> **The request**
Edit the lines below by changing every "midpoint" to "center point", leaving everything else unchanged.

# START OF Records provided

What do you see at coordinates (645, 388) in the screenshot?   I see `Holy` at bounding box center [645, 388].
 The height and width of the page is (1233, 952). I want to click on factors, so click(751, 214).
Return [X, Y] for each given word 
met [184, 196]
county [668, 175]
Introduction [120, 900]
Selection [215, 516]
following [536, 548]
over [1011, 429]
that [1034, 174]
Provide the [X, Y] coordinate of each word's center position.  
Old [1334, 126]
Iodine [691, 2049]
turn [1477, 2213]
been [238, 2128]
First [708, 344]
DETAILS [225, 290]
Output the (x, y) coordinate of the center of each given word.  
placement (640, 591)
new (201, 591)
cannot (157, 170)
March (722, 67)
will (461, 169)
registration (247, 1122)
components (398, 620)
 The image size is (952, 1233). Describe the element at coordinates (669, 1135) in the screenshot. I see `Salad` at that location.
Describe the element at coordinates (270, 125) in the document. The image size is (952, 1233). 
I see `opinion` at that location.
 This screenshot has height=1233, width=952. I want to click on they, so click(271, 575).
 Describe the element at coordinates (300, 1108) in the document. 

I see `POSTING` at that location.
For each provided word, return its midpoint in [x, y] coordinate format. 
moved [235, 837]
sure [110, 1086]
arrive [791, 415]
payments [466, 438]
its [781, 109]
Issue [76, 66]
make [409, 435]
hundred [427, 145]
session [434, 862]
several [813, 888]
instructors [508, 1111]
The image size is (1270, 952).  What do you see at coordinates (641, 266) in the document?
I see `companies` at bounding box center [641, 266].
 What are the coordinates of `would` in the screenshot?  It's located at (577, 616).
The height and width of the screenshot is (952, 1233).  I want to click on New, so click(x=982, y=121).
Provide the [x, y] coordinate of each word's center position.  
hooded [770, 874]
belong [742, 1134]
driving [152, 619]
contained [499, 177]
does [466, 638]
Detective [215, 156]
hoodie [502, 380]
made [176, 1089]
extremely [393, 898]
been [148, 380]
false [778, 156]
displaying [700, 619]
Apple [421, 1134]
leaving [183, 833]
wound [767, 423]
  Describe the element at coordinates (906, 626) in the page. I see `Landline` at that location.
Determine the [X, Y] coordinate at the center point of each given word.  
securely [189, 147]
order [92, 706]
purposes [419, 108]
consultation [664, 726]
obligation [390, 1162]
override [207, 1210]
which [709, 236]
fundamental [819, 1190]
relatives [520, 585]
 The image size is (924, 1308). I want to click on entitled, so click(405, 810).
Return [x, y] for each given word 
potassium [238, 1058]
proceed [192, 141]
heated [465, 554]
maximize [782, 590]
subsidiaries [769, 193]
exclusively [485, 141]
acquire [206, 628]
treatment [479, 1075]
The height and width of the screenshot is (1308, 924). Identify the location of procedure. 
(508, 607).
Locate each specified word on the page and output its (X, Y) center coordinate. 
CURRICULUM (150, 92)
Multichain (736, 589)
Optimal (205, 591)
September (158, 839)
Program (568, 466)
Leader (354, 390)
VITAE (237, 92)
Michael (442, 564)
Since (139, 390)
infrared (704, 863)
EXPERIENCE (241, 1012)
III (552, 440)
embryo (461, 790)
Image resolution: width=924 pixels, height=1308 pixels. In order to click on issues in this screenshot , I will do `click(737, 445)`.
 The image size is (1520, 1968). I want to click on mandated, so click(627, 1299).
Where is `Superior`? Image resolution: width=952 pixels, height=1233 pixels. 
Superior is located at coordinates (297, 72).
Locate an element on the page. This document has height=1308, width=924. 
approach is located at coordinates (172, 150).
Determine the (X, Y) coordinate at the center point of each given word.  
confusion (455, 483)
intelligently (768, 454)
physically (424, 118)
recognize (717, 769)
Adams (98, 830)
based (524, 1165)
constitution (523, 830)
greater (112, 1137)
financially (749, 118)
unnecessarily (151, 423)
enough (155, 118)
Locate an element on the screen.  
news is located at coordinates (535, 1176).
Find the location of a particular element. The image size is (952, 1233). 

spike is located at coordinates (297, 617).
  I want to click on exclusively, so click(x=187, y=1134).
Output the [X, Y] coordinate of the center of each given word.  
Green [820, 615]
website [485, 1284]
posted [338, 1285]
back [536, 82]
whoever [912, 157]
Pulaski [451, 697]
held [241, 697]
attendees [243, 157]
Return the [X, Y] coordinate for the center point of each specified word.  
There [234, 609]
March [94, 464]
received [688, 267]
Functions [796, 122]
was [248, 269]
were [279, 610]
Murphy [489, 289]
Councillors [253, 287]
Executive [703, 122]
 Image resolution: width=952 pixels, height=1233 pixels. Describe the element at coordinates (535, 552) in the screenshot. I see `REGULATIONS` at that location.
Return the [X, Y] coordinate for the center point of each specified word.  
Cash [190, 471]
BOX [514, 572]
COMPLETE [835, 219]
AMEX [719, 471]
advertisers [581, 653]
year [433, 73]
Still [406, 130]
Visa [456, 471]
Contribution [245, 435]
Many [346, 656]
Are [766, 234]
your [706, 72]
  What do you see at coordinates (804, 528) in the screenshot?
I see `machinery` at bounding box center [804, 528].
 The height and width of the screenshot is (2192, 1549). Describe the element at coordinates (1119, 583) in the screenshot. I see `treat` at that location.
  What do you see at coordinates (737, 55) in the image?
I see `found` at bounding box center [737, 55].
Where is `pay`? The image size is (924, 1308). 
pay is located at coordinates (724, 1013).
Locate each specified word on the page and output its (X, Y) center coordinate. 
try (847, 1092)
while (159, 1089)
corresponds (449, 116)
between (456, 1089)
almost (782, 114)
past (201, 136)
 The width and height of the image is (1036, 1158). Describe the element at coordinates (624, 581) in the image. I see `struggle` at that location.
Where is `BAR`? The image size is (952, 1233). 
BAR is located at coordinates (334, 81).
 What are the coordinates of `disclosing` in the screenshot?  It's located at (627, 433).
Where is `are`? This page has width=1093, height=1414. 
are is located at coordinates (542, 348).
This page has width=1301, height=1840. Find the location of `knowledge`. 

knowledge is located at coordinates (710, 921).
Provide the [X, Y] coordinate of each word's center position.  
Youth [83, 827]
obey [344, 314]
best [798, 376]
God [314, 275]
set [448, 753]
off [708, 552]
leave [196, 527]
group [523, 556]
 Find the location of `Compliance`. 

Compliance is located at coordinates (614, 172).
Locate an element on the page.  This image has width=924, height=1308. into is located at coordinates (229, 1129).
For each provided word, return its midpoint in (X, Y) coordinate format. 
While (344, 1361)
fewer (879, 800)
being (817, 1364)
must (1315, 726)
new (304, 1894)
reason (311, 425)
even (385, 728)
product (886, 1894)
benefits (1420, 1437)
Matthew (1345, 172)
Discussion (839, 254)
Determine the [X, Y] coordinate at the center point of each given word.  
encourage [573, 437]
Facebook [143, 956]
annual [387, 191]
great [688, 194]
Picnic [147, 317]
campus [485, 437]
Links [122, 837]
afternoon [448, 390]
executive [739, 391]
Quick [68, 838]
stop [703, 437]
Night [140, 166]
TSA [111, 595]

# END OF Records provided

> **Result below**
What do you see at coordinates (645, 388) in the screenshot?   I see `Holy` at bounding box center [645, 388].
 The height and width of the page is (1233, 952). I want to click on factors, so click(751, 214).
Return [X, Y] for each given word 
met [184, 196]
county [668, 175]
Introduction [120, 900]
Selection [215, 516]
following [536, 548]
over [1011, 429]
that [1034, 174]
Provide the [X, Y] coordinate of each word's center position.  
Old [1334, 126]
Iodine [691, 2049]
turn [1477, 2213]
been [238, 2128]
First [708, 344]
DETAILS [225, 290]
Output the (x, y) coordinate of the center of each given word.  
placement (640, 591)
new (201, 591)
cannot (157, 170)
March (722, 67)
will (461, 169)
registration (247, 1122)
components (398, 620)
 The image size is (952, 1233). Describe the element at coordinates (669, 1135) in the screenshot. I see `Salad` at that location.
Describe the element at coordinates (270, 125) in the document. The image size is (952, 1233). 
I see `opinion` at that location.
 This screenshot has height=1233, width=952. I want to click on they, so click(271, 575).
 Describe the element at coordinates (300, 1108) in the document. 

I see `POSTING` at that location.
For each provided word, return its center point in [x, y] coordinate format. 
moved [235, 837]
sure [110, 1086]
arrive [791, 415]
payments [466, 438]
its [781, 109]
Issue [76, 66]
make [409, 435]
hundred [427, 145]
session [434, 862]
several [813, 888]
instructors [508, 1111]
The image size is (1270, 952).  What do you see at coordinates (641, 266) in the document?
I see `companies` at bounding box center [641, 266].
 What are the coordinates of `would` in the screenshot?  It's located at (577, 616).
The height and width of the screenshot is (952, 1233).  I want to click on New, so click(x=982, y=121).
Provide the [x, y] coordinate of each word's center position.  
hooded [770, 874]
belong [742, 1134]
driving [152, 619]
contained [499, 177]
does [466, 638]
Detective [215, 156]
hoodie [502, 380]
made [176, 1089]
extremely [393, 898]
been [148, 380]
false [778, 156]
displaying [700, 619]
Apple [421, 1134]
leaving [183, 833]
wound [767, 423]
  Describe the element at coordinates (906, 626) in the page. I see `Landline` at that location.
Determine the [X, Y] coordinate at the center point of each given word.  
securely [189, 147]
order [92, 706]
purposes [419, 108]
consultation [664, 726]
obligation [390, 1162]
override [207, 1210]
which [709, 236]
fundamental [819, 1190]
relatives [520, 585]
 The image size is (924, 1308). I want to click on entitled, so click(405, 810).
Return [x, y] for each given word 
potassium [238, 1058]
proceed [192, 141]
heated [465, 554]
maximize [782, 590]
subsidiaries [769, 193]
exclusively [485, 141]
acquire [206, 628]
treatment [479, 1075]
The height and width of the screenshot is (1308, 924). Identify the location of procedure. 
(508, 607).
Locate each specified word on the page and output its (X, Y) center coordinate. 
CURRICULUM (150, 92)
Multichain (736, 589)
Optimal (205, 591)
September (158, 839)
Program (568, 466)
Leader (354, 390)
VITAE (237, 92)
Michael (442, 564)
Since (139, 390)
infrared (704, 863)
EXPERIENCE (241, 1012)
III (552, 440)
embryo (461, 790)
Image resolution: width=924 pixels, height=1308 pixels. In order to click on issues in this screenshot , I will do `click(737, 445)`.
 The image size is (1520, 1968). I want to click on mandated, so click(627, 1299).
Where is `Superior`? Image resolution: width=952 pixels, height=1233 pixels. 
Superior is located at coordinates (297, 72).
Locate an element on the page. This document has height=1308, width=924. 
approach is located at coordinates (172, 150).
Determine the (X, Y) coordinate at the center point of each given word.  
confusion (455, 483)
intelligently (768, 454)
physically (424, 118)
recognize (717, 769)
Adams (98, 830)
based (524, 1165)
constitution (523, 830)
greater (112, 1137)
financially (749, 118)
unnecessarily (151, 423)
enough (155, 118)
Locate an element on the screen.  
news is located at coordinates (535, 1176).
Find the location of a particular element. The image size is (952, 1233). 

spike is located at coordinates (297, 617).
  I want to click on exclusively, so click(x=187, y=1134).
Output the [X, Y] coordinate of the center of each given word.  
Green [820, 615]
website [485, 1284]
posted [338, 1285]
back [536, 82]
whoever [912, 157]
Pulaski [451, 697]
held [241, 697]
attendees [243, 157]
Return the [X, Y] coordinate for the center point of each specified word.  
There [234, 609]
March [94, 464]
received [688, 267]
Functions [796, 122]
was [248, 269]
were [279, 610]
Murphy [489, 289]
Councillors [253, 287]
Executive [703, 122]
 Image resolution: width=952 pixels, height=1233 pixels. Describe the element at coordinates (535, 552) in the screenshot. I see `REGULATIONS` at that location.
Return the [X, Y] coordinate for the center point of each specified word.  
Cash [190, 471]
BOX [514, 572]
COMPLETE [835, 219]
AMEX [719, 471]
advertisers [581, 653]
year [433, 73]
Still [406, 130]
Visa [456, 471]
Contribution [245, 435]
Many [346, 656]
Are [766, 234]
your [706, 72]
  What do you see at coordinates (804, 528) in the screenshot?
I see `machinery` at bounding box center [804, 528].
 The height and width of the screenshot is (2192, 1549). Describe the element at coordinates (1119, 583) in the screenshot. I see `treat` at that location.
  What do you see at coordinates (737, 55) in the image?
I see `found` at bounding box center [737, 55].
Where is `pay`? The image size is (924, 1308). 
pay is located at coordinates (724, 1013).
Locate each specified word on the page and output its (X, Y) center coordinate. 
try (847, 1092)
while (159, 1089)
corresponds (449, 116)
between (456, 1089)
almost (782, 114)
past (201, 136)
 The width and height of the image is (1036, 1158). Describe the element at coordinates (624, 581) in the image. I see `struggle` at that location.
Where is `BAR`? The image size is (952, 1233). 
BAR is located at coordinates (334, 81).
 What are the coordinates of `disclosing` in the screenshot?  It's located at (627, 433).
Where is `are`? This page has width=1093, height=1414. 
are is located at coordinates (542, 348).
This page has width=1301, height=1840. Find the location of `knowledge`. 

knowledge is located at coordinates (710, 921).
Provide the [X, Y] coordinate of each word's center position.  
Youth [83, 827]
obey [344, 314]
best [798, 376]
God [314, 275]
set [448, 753]
off [708, 552]
leave [196, 527]
group [523, 556]
 Find the location of `Compliance`. 

Compliance is located at coordinates (614, 172).
Locate an element on the page.  This image has width=924, height=1308. into is located at coordinates (229, 1129).
For each provided word, return its center point in (X, Y) coordinate format. 
While (344, 1361)
fewer (879, 800)
being (817, 1364)
must (1315, 726)
new (304, 1894)
reason (311, 425)
even (385, 728)
product (886, 1894)
benefits (1420, 1437)
Matthew (1345, 172)
Discussion (839, 254)
Determine the [X, Y] coordinate at the center point of each given word.  
encourage [573, 437]
Facebook [143, 956]
annual [387, 191]
great [688, 194]
Picnic [147, 317]
campus [485, 437]
Links [122, 837]
afternoon [448, 390]
executive [739, 391]
Quick [68, 838]
stop [703, 437]
Night [140, 166]
TSA [111, 595]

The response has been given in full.